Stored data
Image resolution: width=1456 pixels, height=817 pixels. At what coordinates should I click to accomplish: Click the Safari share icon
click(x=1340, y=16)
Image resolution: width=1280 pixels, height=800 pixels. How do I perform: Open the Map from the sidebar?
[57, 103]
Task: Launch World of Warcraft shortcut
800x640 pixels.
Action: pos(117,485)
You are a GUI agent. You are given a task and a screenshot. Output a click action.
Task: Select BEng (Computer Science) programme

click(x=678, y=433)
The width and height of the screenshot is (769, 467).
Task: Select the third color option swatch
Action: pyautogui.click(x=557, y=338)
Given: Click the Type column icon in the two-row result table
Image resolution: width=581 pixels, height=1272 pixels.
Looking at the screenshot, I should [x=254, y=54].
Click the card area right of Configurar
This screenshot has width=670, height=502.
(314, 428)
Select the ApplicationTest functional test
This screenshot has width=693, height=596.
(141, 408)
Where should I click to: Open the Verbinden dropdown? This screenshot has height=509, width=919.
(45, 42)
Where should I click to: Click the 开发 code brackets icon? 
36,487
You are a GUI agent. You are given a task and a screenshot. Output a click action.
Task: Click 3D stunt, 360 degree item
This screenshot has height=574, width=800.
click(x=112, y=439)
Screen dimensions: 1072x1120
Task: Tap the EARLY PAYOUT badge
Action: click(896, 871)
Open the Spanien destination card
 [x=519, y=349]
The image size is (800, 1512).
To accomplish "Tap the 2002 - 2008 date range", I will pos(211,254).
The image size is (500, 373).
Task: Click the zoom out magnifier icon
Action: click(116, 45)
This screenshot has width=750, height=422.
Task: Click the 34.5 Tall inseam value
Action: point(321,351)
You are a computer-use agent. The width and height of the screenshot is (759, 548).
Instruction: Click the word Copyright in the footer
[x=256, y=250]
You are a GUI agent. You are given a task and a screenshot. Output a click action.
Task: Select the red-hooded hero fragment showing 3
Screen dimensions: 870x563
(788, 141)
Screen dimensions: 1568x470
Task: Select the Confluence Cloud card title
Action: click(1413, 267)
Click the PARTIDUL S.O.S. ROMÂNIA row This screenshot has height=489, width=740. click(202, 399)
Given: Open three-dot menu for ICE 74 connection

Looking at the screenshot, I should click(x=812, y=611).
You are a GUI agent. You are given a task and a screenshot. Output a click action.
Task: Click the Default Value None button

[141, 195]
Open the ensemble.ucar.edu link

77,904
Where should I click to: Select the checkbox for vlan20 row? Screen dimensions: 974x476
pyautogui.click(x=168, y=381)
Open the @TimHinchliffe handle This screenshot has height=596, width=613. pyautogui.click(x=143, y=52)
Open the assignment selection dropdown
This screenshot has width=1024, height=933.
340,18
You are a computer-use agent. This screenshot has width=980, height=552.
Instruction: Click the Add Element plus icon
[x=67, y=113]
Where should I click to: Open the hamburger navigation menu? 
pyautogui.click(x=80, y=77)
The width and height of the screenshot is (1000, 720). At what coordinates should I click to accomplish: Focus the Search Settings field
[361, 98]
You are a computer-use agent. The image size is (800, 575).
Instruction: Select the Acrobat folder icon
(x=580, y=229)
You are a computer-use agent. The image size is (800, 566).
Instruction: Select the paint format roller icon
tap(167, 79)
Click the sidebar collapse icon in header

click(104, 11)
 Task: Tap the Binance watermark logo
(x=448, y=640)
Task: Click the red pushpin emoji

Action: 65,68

WORK TASK
Return the records above in their entirety, exactly as they appear.

FINAL ANSWER
Image resolution: width=1456 pixels, height=817 pixels. At what coordinates should I click to accomplish: Click the Safari share icon
click(x=1340, y=16)
Image resolution: width=1280 pixels, height=800 pixels. How do I perform: Open the Map from the sidebar?
[57, 103]
Task: Launch World of Warcraft shortcut
800x640 pixels.
Action: pos(117,485)
You are a GUI agent. You are given a task and a screenshot. Output a click action.
Task: Select BEng (Computer Science) programme

click(x=678, y=433)
The width and height of the screenshot is (769, 467).
Task: Select the third color option swatch
Action: pyautogui.click(x=557, y=338)
Given: Click the Type column icon in the two-row result table
Image resolution: width=581 pixels, height=1272 pixels.
Looking at the screenshot, I should [x=254, y=54].
Click the card area right of Configurar
This screenshot has width=670, height=502.
(314, 428)
Select the ApplicationTest functional test
This screenshot has width=693, height=596.
(141, 408)
Where should I click to: Open the Verbinden dropdown? This screenshot has height=509, width=919.
(45, 42)
Where should I click to: Click the 开发 code brackets icon? 
36,487
You are a GUI agent. You are given a task and a screenshot. Output a click action.
Task: Click 3D stunt, 360 degree item
This screenshot has height=574, width=800.
click(x=112, y=439)
Screen dimensions: 1072x1120
Task: Tap the EARLY PAYOUT badge
Action: click(896, 871)
Open the Spanien destination card
 [x=519, y=349]
The image size is (800, 1512).
To accomplish "Tap the 2002 - 2008 date range", I will pos(211,254).
The image size is (500, 373).
Task: Click the zoom out magnifier icon
Action: click(116, 45)
This screenshot has width=750, height=422.
Task: Click the 34.5 Tall inseam value
Action: point(321,351)
You are a computer-use agent. The width and height of the screenshot is (759, 548).
Instruction: Click the word Copyright in the footer
[x=256, y=250]
You are a GUI agent. You are given a task and a screenshot. Output a click action.
Task: Select the red-hooded hero fragment showing 3
Screen dimensions: 870x563
(788, 141)
Screen dimensions: 1568x470
Task: Select the Confluence Cloud card title
Action: click(1413, 267)
Click the PARTIDUL S.O.S. ROMÂNIA row This screenshot has height=489, width=740. click(202, 399)
Given: Open three-dot menu for ICE 74 connection

Looking at the screenshot, I should click(x=812, y=611).
You are a GUI agent. You are given a task and a screenshot. Output a click action.
Task: Click the Default Value None button

[141, 195]
Open the ensemble.ucar.edu link

77,904
Where should I click to: Select the checkbox for vlan20 row? Screen dimensions: 974x476
pyautogui.click(x=168, y=381)
Open the @TimHinchliffe handle This screenshot has height=596, width=613. pyautogui.click(x=143, y=52)
Open the assignment selection dropdown
This screenshot has width=1024, height=933.
340,18
You are a computer-use agent. This screenshot has width=980, height=552.
Instruction: Click the Add Element plus icon
[x=67, y=113]
Where should I click to: Open the hamburger navigation menu? 
pyautogui.click(x=80, y=77)
The width and height of the screenshot is (1000, 720). At what coordinates should I click to accomplish: Focus the Search Settings field
[361, 98]
You are a computer-use agent. The image size is (800, 575).
Instruction: Select the Acrobat folder icon
(x=580, y=229)
You are a computer-use agent. The image size is (800, 566).
Instruction: Select the paint format roller icon
tap(167, 79)
Click the sidebar collapse icon in header

click(104, 11)
 Task: Tap the Binance watermark logo
(x=448, y=640)
Task: Click the red pushpin emoji

Action: 65,68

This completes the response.